Infections urinaires chez la femme enceinte : un danger souvent sous-estimé

Les infections urinaires font partie des affections les plus fréquentes chez les femmes, et encore davantage chez les femmes enceintes. Généralement provoquées par la bactérie Escherichia coli, elles peuvent atteindre différents organes des voies urinaires, allant de la vessie aux reins. Si elles semblent bénignes en apparence, elles constituent pourtant un véritable danger au cours de la grossesse.

Les spécialistes distinguent plusieurs formes. « Ce type d’infection passe souvent inaperçu, mais chez la femme enceinte, il est systématiquement dépisté car il peut évoluer vers des complications sévères », explique le docteur Mariama Conté, gynécologue.

  • La bactériurie asymptomatique : très courante, silencieuse, mais nécessitant un traitement immédiat.
  • La cystite : infection de la vessie qui entraîne brûlures urinaires, envies fréquentes d’uriner et parfois douleurs pelviennes.
  • La pyélonéphrite : forme la plus grave, atteignant les reins, se manifestant par de la fièvre, des frissons et des douleurs lombaires.

Aïssata Sylla, jeune femme enceinte de six mois, a récemment vécu cette épreuve. Les premiers signes ne sont pas passés inaperçus mais elle a ignoré pensant à autre chose. « Au début, je ressentais de petites brûlures en urinant. Je pensais que c’était juste la fatigue ou le stress lié à ma grossesse. Mais les douleurs sont devenues insupportables », raconte-t-elle.

Après consultation et analyses d’urine, le diagnostic tombe : infection urinaire. Mise sous antibiotiques adaptés à sa grossesse, elle commence à se rétablir. Mais à sa grande surprise, son mari Ousmane commence lui aussi à ressentir des douleurs similaires. « Il avait honte d’en parler, mais comme les brûlures persistaient, il est allé voir un médecin. On l’a diagnostiqué une infection urinaire également », confie-t-elle.
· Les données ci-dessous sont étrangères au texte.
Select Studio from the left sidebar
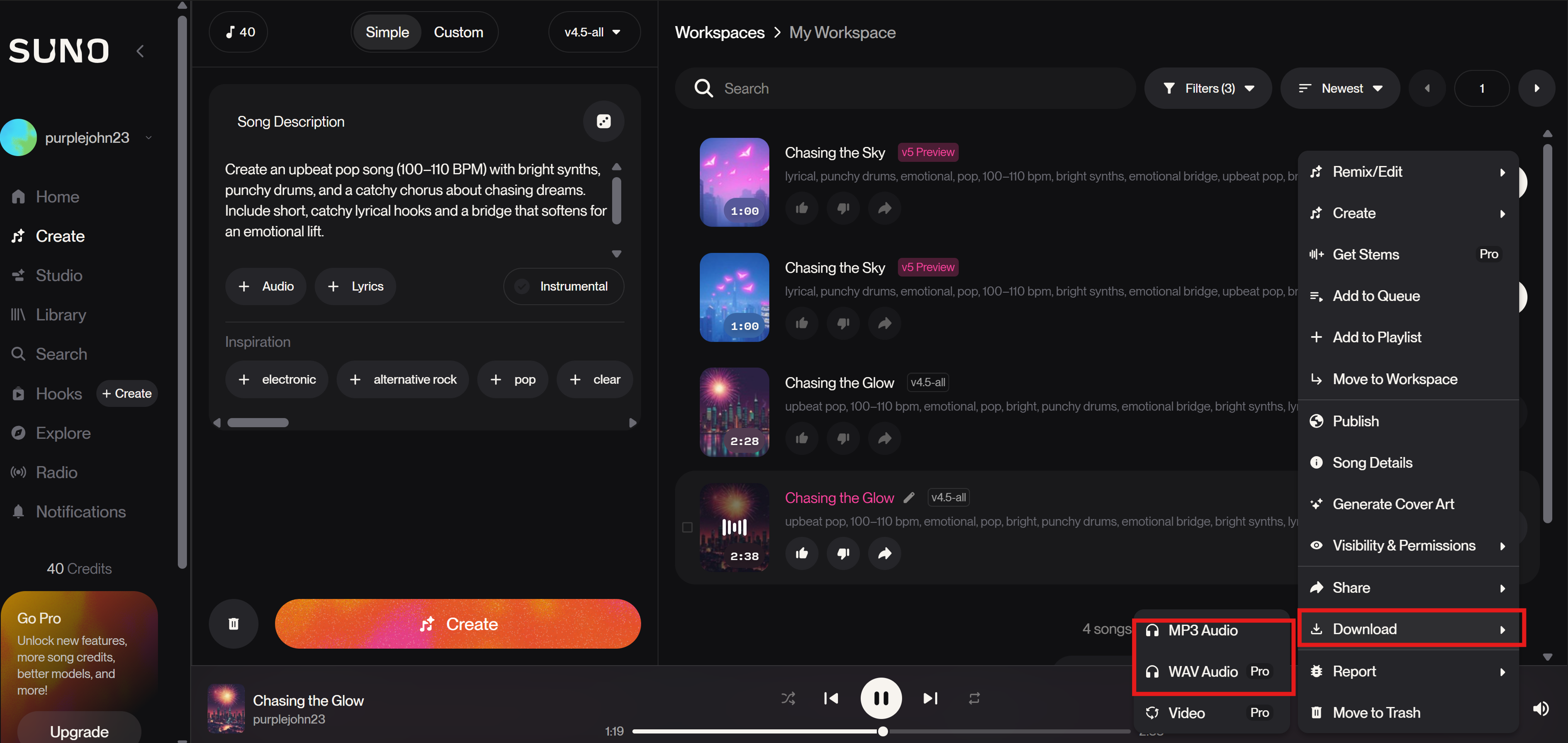The image size is (1568, 743). point(58,275)
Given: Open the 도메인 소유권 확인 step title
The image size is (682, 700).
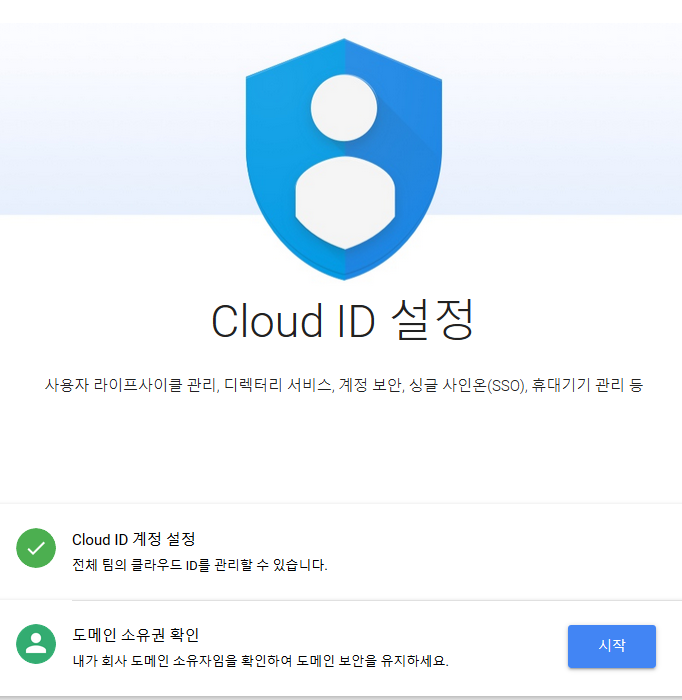Looking at the screenshot, I should click(x=135, y=634).
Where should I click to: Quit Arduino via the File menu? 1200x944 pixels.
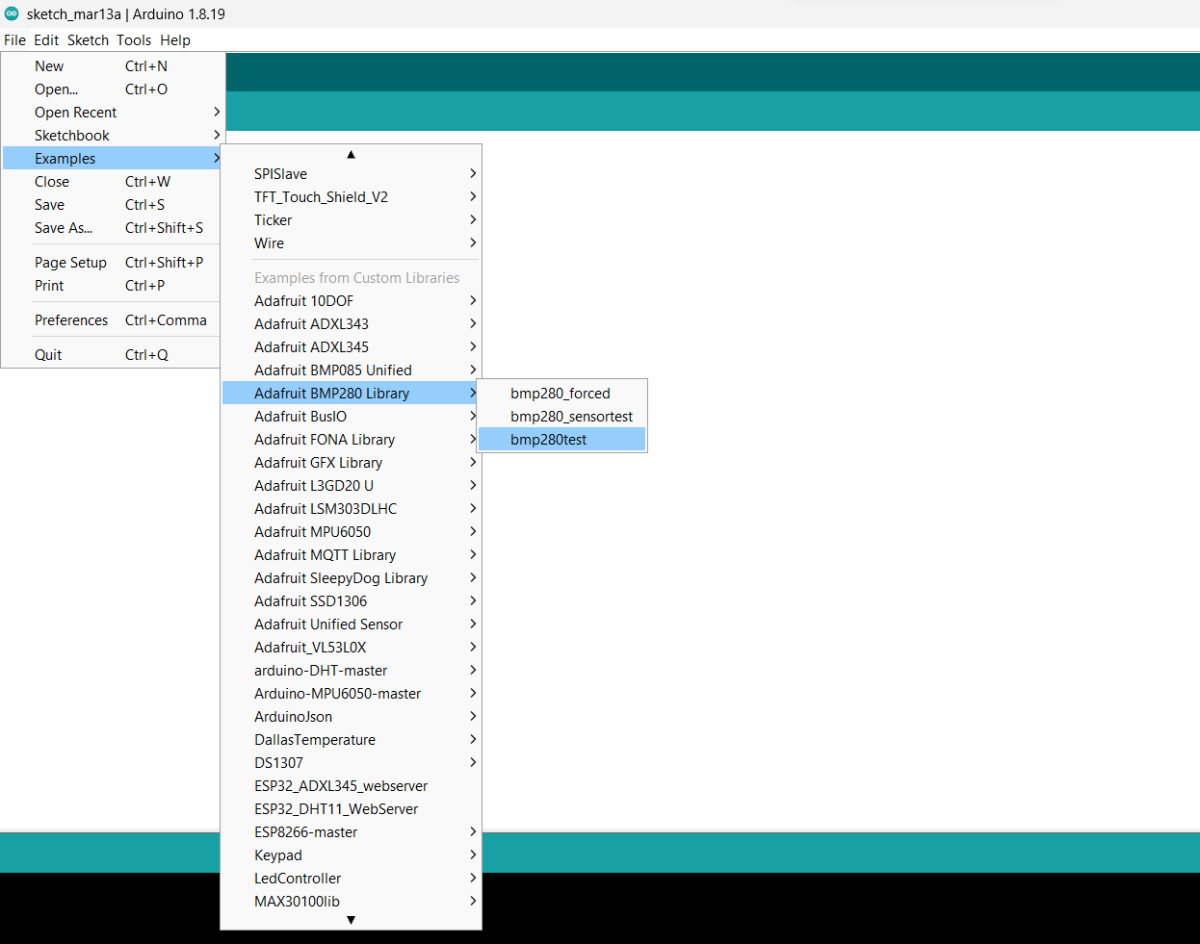coord(48,352)
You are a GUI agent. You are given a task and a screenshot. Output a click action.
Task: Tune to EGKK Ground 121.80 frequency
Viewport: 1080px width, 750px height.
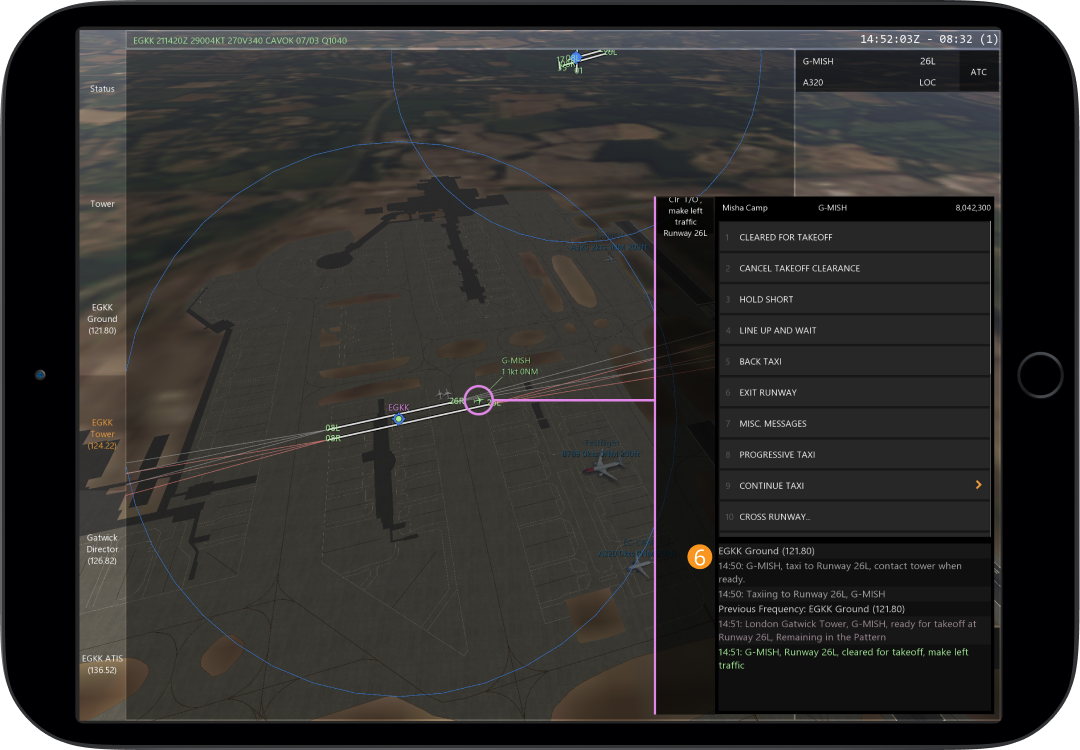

Cette situation a poussé le médecin à traiter le couple simultanément. Selon un soignant, même si l’infection urinaire n’est pas officiellement classée comme une infection sexuellement transmissible, des transmissions indirectes peuvent se produire. « Ce n’est pas une IST à proprement parler, mais dans certains cas, les bactéries peuvent être échangées entre partenaires. C’est pourquoi il est parfois nécessaire de traiter les deux en même temps », précise le docteur Patrice Kourouma.

Les risques pour la grossesse

Chez la femme enceinte, une infection urinaire mal soignée peut avoir de lourdes conséquences :

  • Accouchement prématuré : les contractions peuvent être déclenchées par l’infection.
  • Retard de croissance intra-utérine : les bactéries peuvent affecter le bon développement du bébé.
  • Hypertension de la grossesse : dans certains cas, l’infection chronique est un facteur aggravant.
  • Insuffisance rénale maternelle : rare mais possible en cas de pyélonéphrite non traitée.

« Beaucoup de femmes enceintes prennent à la légère une simple douleur en urinant. Pourtant, il suffit de quelques jours pour que l’infection s’aggrave et compromette la grossesse », avertit docteur Conté.

Des mesures simples de prévention

Les médecins insistent sur la prévention comme meilleure arme :

  • Boire au moins 1,5 litre d’eau par jour pour favoriser l’élimination des bactéries.
  • Éviter de retenir les urines et uriner immédiatement après un rapport sexuel.
  • Adopter une bonne hygiène intime en privilégiant des sous-vêtements en coton et en évitant les produits irritants.
  • Réaliser systématiquement les examens d’urine proposés lors du suivi prénatal.

Fatoumata Keïta, sage-femme dans une clinique de la place, explique : « Lors du suivi prénatal, nous insistons toujours pour que les femmes enceintes fassent l’examen d’urine. Même si elles ne ressentent rien, c’est une étape clé pour éviter des drames ».

Au-delà des cas individuels, la question des infections urinaires chez la femme enceinte pose un véritable problème de santé publique. Dans plusieurs localités, l’accès limité aux examens de laboratoire et aux traitements adaptés reste un obstacle majeur. « Beaucoup de femmes enceintes n’ont pas les moyens de faire une analyse d’urine à chaque consultation. Elles ne consultent que lorsqu’elles sont déjà dans un état grave », regrette docteur Conté.

Des campagnes de sensibilisation pourraient contribuer à réduire ces risques, précise le médecin : « Il faut rompre avec l’automédication et consulter dès l’apparition des premiers signes. Une simple brûlure peut cacher un danger sérieux ».

Face à ces dangers, les soignants exhortent les autorités sanitaires à agir sans tarder : intensifier la sensibilisation, renforcer le dépistage systématique et garantir l’accès gratuit aux traitements, afin de protéger la santé des mères et de leurs enfants.